The shift in focus from taking in refugees to dealing with the consequences of keeping most of them out amounts to an admission of abject failure in developing coherent EU policies on the crisis.

Athens reacted furiously to the latest developments, recalling its ambassador from Vienna, accusing Austria of 19th-century behaviour, and blaming Europe for creating a crisis it was now preparing to relieve.

An EU country recalling its ambassador from another EU country may be unprecedented, highlighting the depths of division and grievance in Europe over the refugee crisis.
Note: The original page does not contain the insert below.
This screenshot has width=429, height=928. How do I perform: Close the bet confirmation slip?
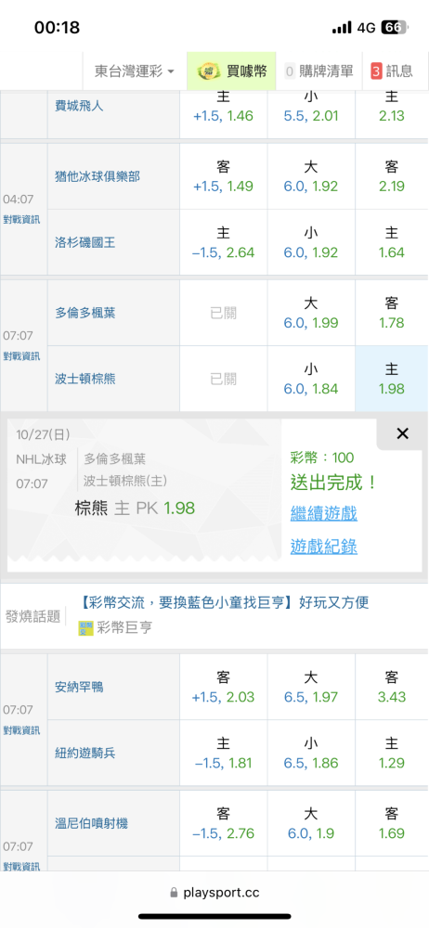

Speaking of the interior ministers’ meeting, Yannis Mouzalas, the Greek migration minister, said: “A very large number [of participants] here attempt to discuss how to address a humanitarian crisis in Greece that they themselves intend to create.”

Ministers appear to have set themselves a deadline of 7 March before resorting to a “plan B” being pushed by anti-immigration eastern Europe, which would cut Greece off and probably also see the 26-country Schengen area being suspended for up to two years as national border controls proliferate across the EU.

Austria provoked the fury of the Greeks, the Germans and the European commission by announcing last week it was limiting the number of people who could claim asylum to 80 a day, and then on Wednesday unilaterally convening a meeting of 10 Balkan countries aimed at halting the refugee flow and returning them to Greece. The Austrians did not invite the Greeks or the Germans, two pivotal countries.

Angela Merkel, the German chancellor, insisted on a special EU summit with Turkey on 7 March, hoping to cajole the Turks into stopping the crossings to Greece and in return pledging to take hundreds of thousands of refugees directly from Turkey.

Merkel, however, is isolated. There is little confidence that the Turks will deliver and several countries opposed to Merkel actively hope her plan will fail. A large majority of EU states will refuse to take part in directly resettling refugees from Turkey.

Alexis Tsipras, the Greek prime minister, is threatening to block decisions at EU summits unless there is a major shift towards coherent policy-making. Avramopoulos reiterated tired mantras on Thursday on the need for European rather than national solutions, but his pleas only served to underline how the commission in Brussels is being ignored and bypassed.

Senior officials in Brussels and from several countries say that the sole yardstick that matters is that the numbers of migrants arriving in the EU falls sharply. This is not happening. According to the International Organisation for Migration, 100,000 have arrived in Greece since the start of the year, a tenfold increase on the same period last year.